Top of Dataset excerpts
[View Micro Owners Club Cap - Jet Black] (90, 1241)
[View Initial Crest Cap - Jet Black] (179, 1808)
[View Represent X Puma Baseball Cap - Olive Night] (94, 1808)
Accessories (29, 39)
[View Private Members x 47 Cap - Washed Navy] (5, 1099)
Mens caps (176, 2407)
Bottom of Dataset excerpts
> Problem
All lines from the one with "[View Private Members" through the end of the data must be repeated exactly, and nothing else may be repeated.

> Task answer
[View Private Members x 47 Cap - Washed Navy] (5, 1099)
Mens caps (176, 2407)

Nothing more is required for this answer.